### Dataset records
________
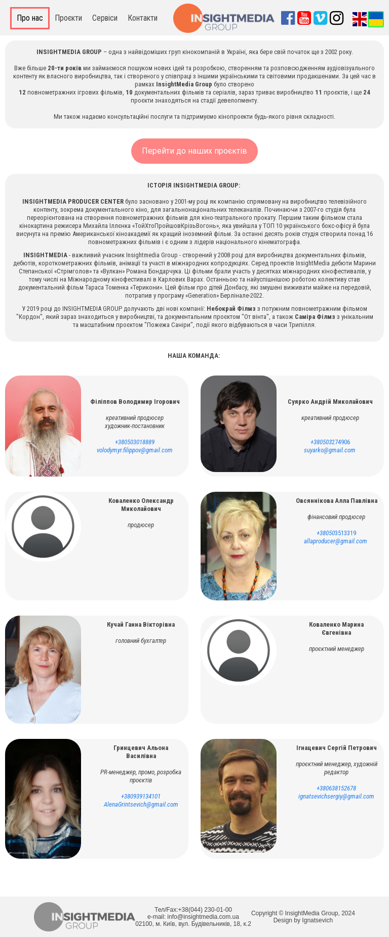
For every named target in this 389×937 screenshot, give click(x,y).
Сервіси (105, 18)
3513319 (336, 533)
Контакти (143, 18)
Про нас (30, 18)
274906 (330, 442)
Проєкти (68, 18)
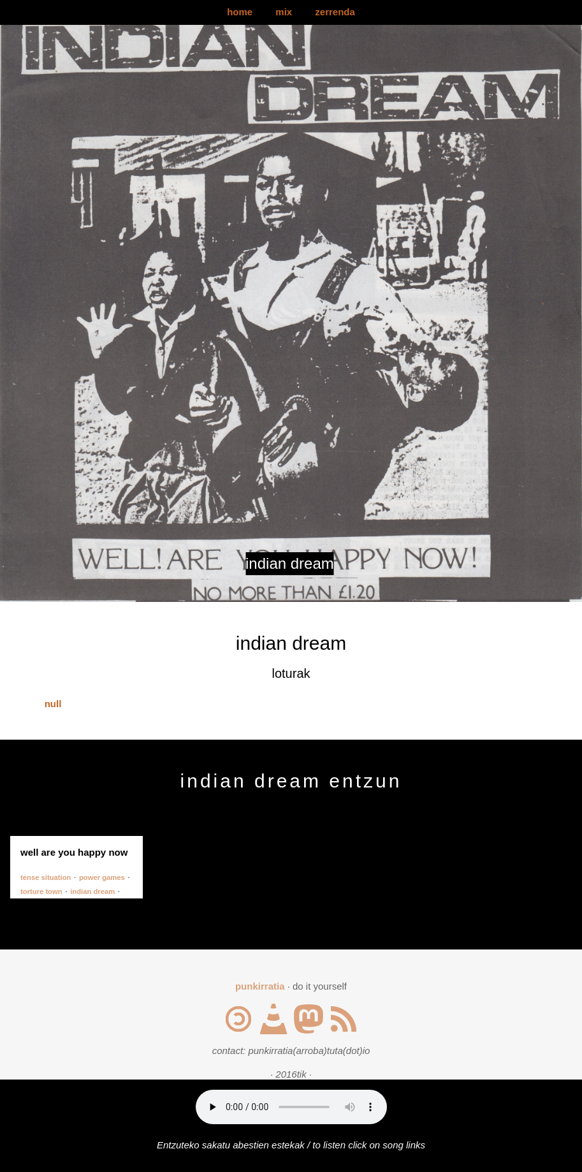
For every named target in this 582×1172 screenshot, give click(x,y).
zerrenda (335, 11)
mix (283, 11)
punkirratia (260, 986)
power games (102, 877)
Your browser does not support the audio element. (291, 1107)
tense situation (45, 877)
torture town (41, 891)
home (239, 11)
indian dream (92, 891)
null (53, 703)
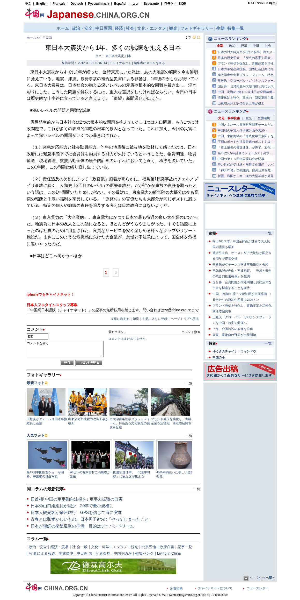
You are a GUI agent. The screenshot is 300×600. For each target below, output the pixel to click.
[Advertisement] (240, 416)
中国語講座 (123, 553)
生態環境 (66, 553)
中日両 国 (84, 553)
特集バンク (144, 553)
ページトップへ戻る (185, 319)
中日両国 (45, 38)
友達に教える (120, 319)
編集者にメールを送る (149, 63)
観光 (134, 547)
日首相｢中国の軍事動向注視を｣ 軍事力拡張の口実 (77, 499)
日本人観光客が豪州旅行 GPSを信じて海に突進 (76, 512)
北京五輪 (149, 547)
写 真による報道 (42, 553)
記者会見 (103, 553)
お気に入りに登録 (154, 319)
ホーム (31, 38)
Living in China (169, 553)
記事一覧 (185, 547)
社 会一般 (79, 547)
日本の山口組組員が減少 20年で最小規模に (72, 506)
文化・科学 (100, 547)
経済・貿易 (59, 547)
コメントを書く (65, 349)
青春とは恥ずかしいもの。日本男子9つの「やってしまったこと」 (92, 519)
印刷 (136, 319)
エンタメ (120, 547)
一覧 (197, 489)
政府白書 (167, 547)
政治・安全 (38, 547)
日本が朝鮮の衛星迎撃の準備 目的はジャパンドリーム (82, 526)
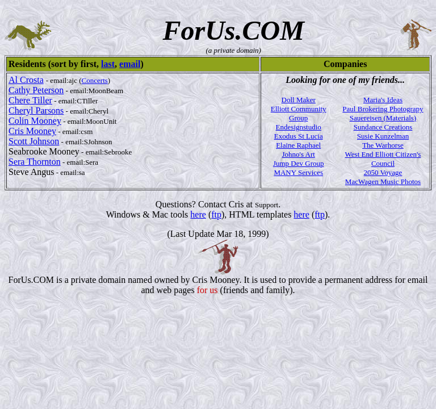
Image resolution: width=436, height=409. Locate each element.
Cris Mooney (32, 131)
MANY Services (298, 172)
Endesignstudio (298, 127)
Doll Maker (299, 99)
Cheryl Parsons (36, 110)
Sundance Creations (383, 127)
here (198, 214)
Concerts (95, 80)
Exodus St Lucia (298, 136)
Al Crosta (26, 80)
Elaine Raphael (298, 145)
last (108, 64)
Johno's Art (298, 154)
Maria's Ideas (383, 99)
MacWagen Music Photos (383, 181)
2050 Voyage (383, 172)
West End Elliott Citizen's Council (383, 159)
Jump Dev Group (298, 163)
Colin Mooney (35, 121)
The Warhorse (383, 145)
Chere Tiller (30, 100)
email (129, 64)
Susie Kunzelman (383, 136)
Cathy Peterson (36, 90)
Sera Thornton (35, 161)
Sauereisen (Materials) (383, 118)
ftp (216, 214)
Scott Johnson (34, 141)
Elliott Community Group (298, 113)
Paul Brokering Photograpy (382, 109)
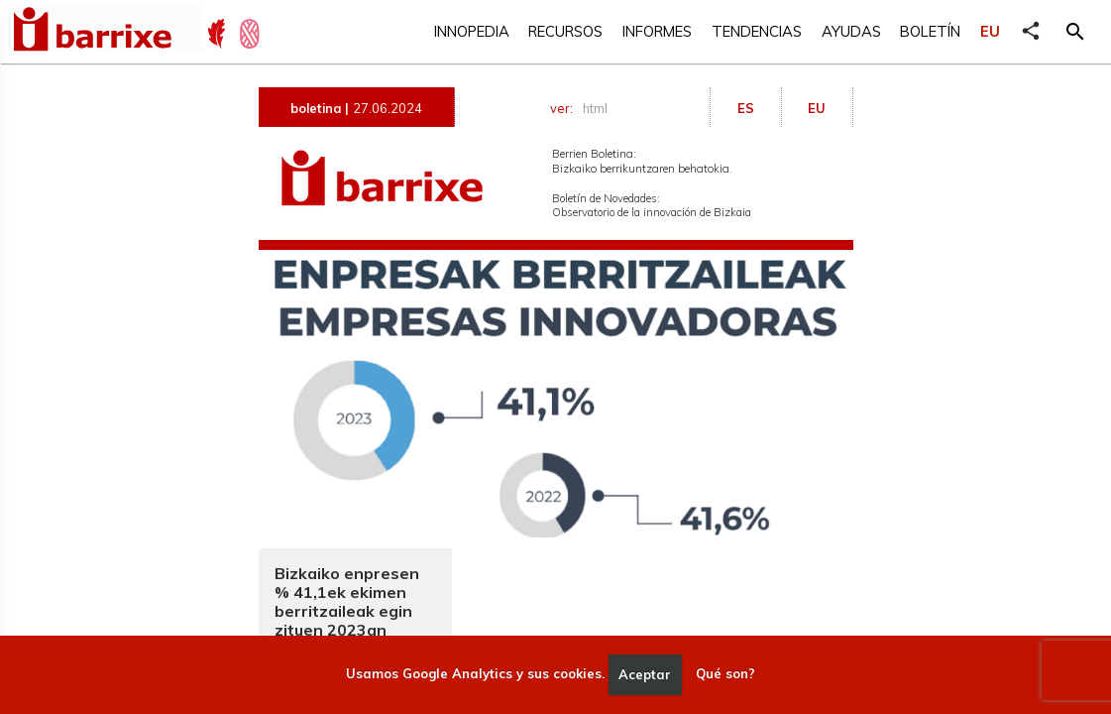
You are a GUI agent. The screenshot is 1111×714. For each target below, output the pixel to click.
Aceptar (644, 674)
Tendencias (757, 31)
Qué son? (725, 674)
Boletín (930, 31)
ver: (581, 108)
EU (990, 31)
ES (745, 108)
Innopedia (471, 31)
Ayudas (851, 31)
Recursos (565, 31)
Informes (657, 31)
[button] (1075, 32)
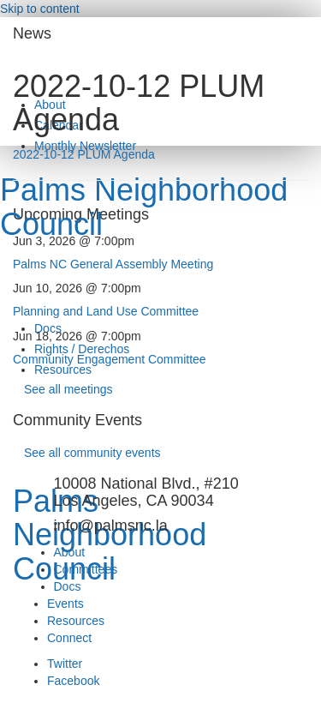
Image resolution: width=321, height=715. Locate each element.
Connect (69, 638)
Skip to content (40, 8)
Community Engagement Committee (109, 359)
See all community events (92, 453)
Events (65, 603)
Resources (63, 369)
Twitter (64, 663)
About (70, 552)
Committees (86, 569)
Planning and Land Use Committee (106, 311)
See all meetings (68, 389)
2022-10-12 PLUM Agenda (84, 154)
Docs (67, 586)
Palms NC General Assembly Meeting (113, 264)
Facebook (73, 681)
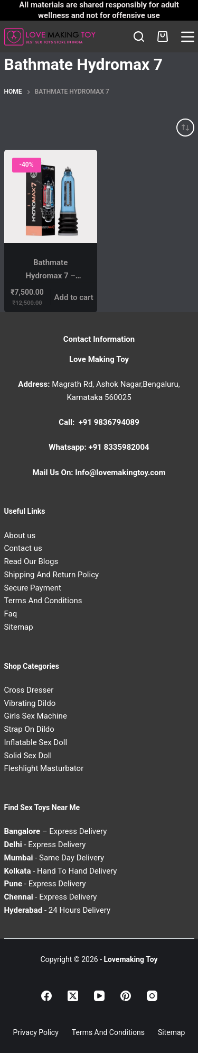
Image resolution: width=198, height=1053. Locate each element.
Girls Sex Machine (35, 716)
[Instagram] (152, 996)
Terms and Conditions (108, 1032)
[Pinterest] (125, 996)
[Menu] (187, 36)
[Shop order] (185, 128)
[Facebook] (46, 996)
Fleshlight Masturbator (44, 768)
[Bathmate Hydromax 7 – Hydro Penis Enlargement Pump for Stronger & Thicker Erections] (50, 196)
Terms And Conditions (43, 600)
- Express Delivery (45, 844)
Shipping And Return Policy (51, 574)
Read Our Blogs (31, 561)
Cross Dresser (29, 690)
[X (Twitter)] (73, 996)
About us (20, 535)
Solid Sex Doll (28, 755)
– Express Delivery (55, 831)
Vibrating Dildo (30, 703)
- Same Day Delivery (54, 858)
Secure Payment (32, 588)
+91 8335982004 (119, 447)
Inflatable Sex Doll (36, 742)
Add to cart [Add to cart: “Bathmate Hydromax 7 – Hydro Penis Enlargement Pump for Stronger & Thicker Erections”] (73, 297)
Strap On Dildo (29, 729)
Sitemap (18, 627)
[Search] (139, 36)
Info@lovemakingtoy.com (120, 472)
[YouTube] (99, 996)
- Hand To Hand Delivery (60, 871)
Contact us (23, 548)
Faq (10, 614)
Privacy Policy (36, 1032)
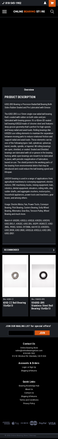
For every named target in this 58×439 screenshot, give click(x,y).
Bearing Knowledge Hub (29, 386)
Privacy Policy (29, 403)
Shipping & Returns (29, 371)
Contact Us (29, 393)
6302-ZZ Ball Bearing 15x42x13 (14, 304)
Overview (29, 89)
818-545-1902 (11, 3)
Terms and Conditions (29, 400)
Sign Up (33, 367)
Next (54, 250)
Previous (50, 250)
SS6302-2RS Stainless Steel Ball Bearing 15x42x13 (42, 305)
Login (24, 367)
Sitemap (32, 436)
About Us (29, 389)
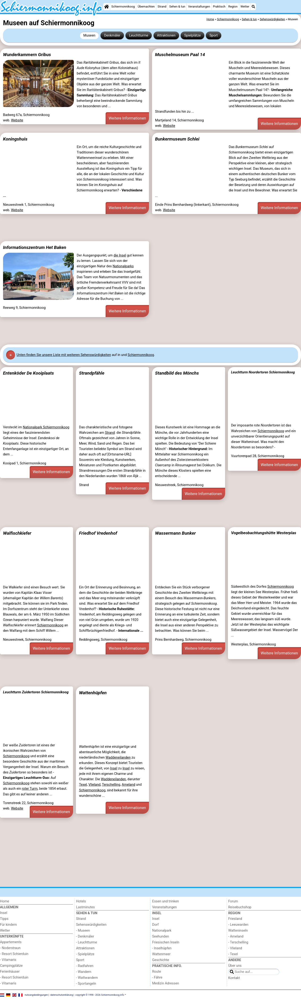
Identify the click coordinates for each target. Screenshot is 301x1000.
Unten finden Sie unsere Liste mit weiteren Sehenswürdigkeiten (63, 355)
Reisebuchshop (239, 907)
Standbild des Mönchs (177, 373)
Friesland (235, 919)
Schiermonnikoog (123, 6)
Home (4, 901)
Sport (214, 35)
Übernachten (146, 6)
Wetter (244, 6)
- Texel (233, 954)
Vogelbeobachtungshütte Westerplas (263, 532)
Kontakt (234, 978)
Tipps (4, 919)
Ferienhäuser (10, 972)
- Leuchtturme (86, 942)
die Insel (120, 255)
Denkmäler (112, 35)
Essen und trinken (165, 901)
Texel (83, 785)
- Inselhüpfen (162, 948)
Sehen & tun (177, 6)
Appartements (10, 942)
________
### The request
Write out all of the records above again, word for word, but leave out the pictures.

### Final result
For every named target in this 389×937 screenshot, give click(x,y).
Сервіси (105, 18)
3513319 (336, 533)
Контакти (143, 18)
Про нас (30, 18)
274906 (330, 442)
Проєкти (68, 18)
For every named target in this 582×1172 screenshot, give click(x,y).
zerrenda (335, 11)
mix (283, 11)
punkirratia (260, 986)
power games (102, 877)
Your browser does not support the audio element. (291, 1107)
tense situation (45, 877)
torture town (41, 891)
home (239, 11)
indian dream (92, 891)
null (53, 703)
You are a GUI agent. The screenshot is 300×600. For each target below, output the pixel to click.
[Advertisement] (240, 416)
中国語講座 (123, 553)
生態環境 (66, 553)
中日両 国 (84, 553)
特集バンク (144, 553)
ページトップへ戻る (185, 319)
中日両国 (45, 38)
友達に教える (120, 319)
編集者にメールを送る (149, 63)
観光 (134, 547)
日首相｢中国の軍事動向注視を｣ 軍事力拡張の口実 (77, 499)
日本人観光客が豪州旅行 GPSを信じて海に突進 (76, 512)
北京五輪 (149, 547)
写 真による報道 (42, 553)
記者会見 (103, 553)
お気に入りに登録 (154, 319)
ホーム (31, 38)
Living in China (169, 553)
記事一覧 (185, 547)
社 会一般 (79, 547)
日本の山口組組員が減少 20年で最小規模に (72, 506)
文化・科学 (100, 547)
経済・貿易 (59, 547)
コメントを書く (65, 349)
青春とは恥ずかしいもの。日本男子9つの「やってしまったこと」 (92, 519)
印刷 (136, 319)
エンタメ (120, 547)
一覧 (197, 489)
政府白書 (167, 547)
政治・安全 (38, 547)
日本が朝鮮の衛星迎撃の準備 目的はジャパンドリーム (82, 526)
Image resolution: width=436, height=409. Locate each element.
Cris Mooney (32, 131)
MANY Services (298, 172)
Endesignstudio (298, 127)
Doll Maker (299, 99)
Cheryl Parsons (36, 110)
Sundance Creations (383, 127)
here (198, 214)
Concerts (95, 80)
Exodus St Lucia (298, 136)
Al Crosta (26, 80)
Elaine Raphael (298, 145)
last (108, 64)
Johno's Art (298, 154)
Maria's Ideas (383, 99)
MacWagen Music Photos (383, 181)
2050 Voyage (383, 172)
West End Elliott Citizen's Council (383, 159)
Jump Dev Group (298, 163)
Colin Mooney (35, 121)
The Warhorse (383, 145)
Chere Tiller (30, 100)
email (129, 64)
Susie Kunzelman (383, 136)
Cathy Peterson (36, 90)
Sera Thornton (35, 161)
Sauereisen (Materials) (383, 118)
ftp (216, 214)
Scott Johnson (34, 141)
Elliott Community Group (298, 113)
Paul Brokering Photograpy (382, 109)
You are a GUI agent. The screenshot is 1111×714. For each target below, output the pixel to click.
Aceptar (644, 674)
Tendencias (757, 31)
Qué son? (725, 674)
Boletín (930, 31)
ver: (581, 108)
EU (990, 31)
ES (745, 108)
Innopedia (471, 31)
Ayudas (851, 31)
Recursos (565, 31)
Informes (657, 31)
[button] (1075, 32)
Image resolution: width=321, height=715. Locate each element.
Connect (69, 638)
Skip to content (40, 8)
Community Engagement Committee (109, 359)
See all community events (92, 453)
Events (65, 603)
Resources (63, 369)
Twitter (64, 663)
About (70, 552)
Committees (86, 569)
Planning and Land Use Committee (106, 311)
See all meetings (68, 389)
2022-10-12 PLUM Agenda (84, 154)
Docs (67, 586)
Palms NC General Assembly Meeting (113, 264)
Facebook (73, 681)
Image resolution: width=198, height=1053. Locate each element.
Girls Sex Machine (35, 716)
[Instagram] (152, 996)
Terms and Conditions (108, 1032)
[Pinterest] (125, 996)
[Menu] (187, 36)
[Shop order] (185, 128)
[Facebook] (46, 996)
Fleshlight Masturbator (44, 768)
[Bathmate Hydromax 7 – Hydro Penis Enlargement Pump for Stronger & Thicker Erections] (50, 196)
Terms And Conditions (43, 600)
- Express Delivery (45, 844)
Shipping And Return Policy (51, 574)
Read Our Blogs (31, 561)
Cross Dresser (29, 690)
[X (Twitter)] (73, 996)
About us (20, 535)
Solid Sex Doll (28, 755)
– Express Delivery (55, 831)
Vibrating Dildo (30, 703)
- Same Day Delivery (54, 858)
Secure Payment (32, 588)
+91 8335982004 (119, 447)
Inflatable Sex Doll (36, 742)
Add to cart [Add to cart: “Bathmate Hydromax 7 – Hydro Penis Enlargement Pump for Stronger & Thicker Erections”] (73, 297)
Strap On Dildo (29, 729)
Sitemap (18, 627)
[Search] (139, 36)
Info@lovemakingtoy.com (120, 472)
[YouTube] (99, 996)
- Hand To Hand Delivery (60, 871)
Contact us (23, 548)
Faq (10, 614)
Privacy Policy (36, 1032)
For every named target in this 58×439 screenshot, give click(x,y).
Bearing Knowledge Hub (29, 386)
Privacy Policy (29, 403)
Shipping & Returns (29, 371)
Contact Us (29, 393)
6302-ZZ Ball Bearing 15x42x13 (14, 304)
Overview (29, 89)
818-545-1902 (11, 3)
Terms and Conditions (29, 400)
Sign Up (33, 367)
Next (54, 250)
Previous (50, 250)
SS6302-2RS Stainless Steel Ball Bearing 15x42x13 (42, 305)
Login (24, 367)
Sitemap (32, 436)
About Us (29, 389)
Identify the click coordinates for each target. Screenshot is 301x1000.
Unten finden Sie unsere Liste mit weiteren Sehenswürdigkeiten (63, 355)
Reisebuchshop (239, 907)
Standbild des Mönchs (177, 373)
Friesland (235, 919)
Schiermonnikoog (123, 6)
Home (4, 901)
Sport (214, 35)
Übernachten (146, 6)
Wetter (244, 6)
- Texel (233, 954)
Vogelbeobachtungshütte Westerplas (263, 532)
Kontakt (234, 978)
Tipps (4, 919)
Ferienhäuser (10, 972)
- Leuchtturme (86, 942)
die Insel (120, 255)
Denkmäler (112, 35)
Essen und trinken (165, 901)
Texel (83, 785)
- Inselhüpfen (162, 948)
Sehen & tun (177, 6)
Appartements (10, 942)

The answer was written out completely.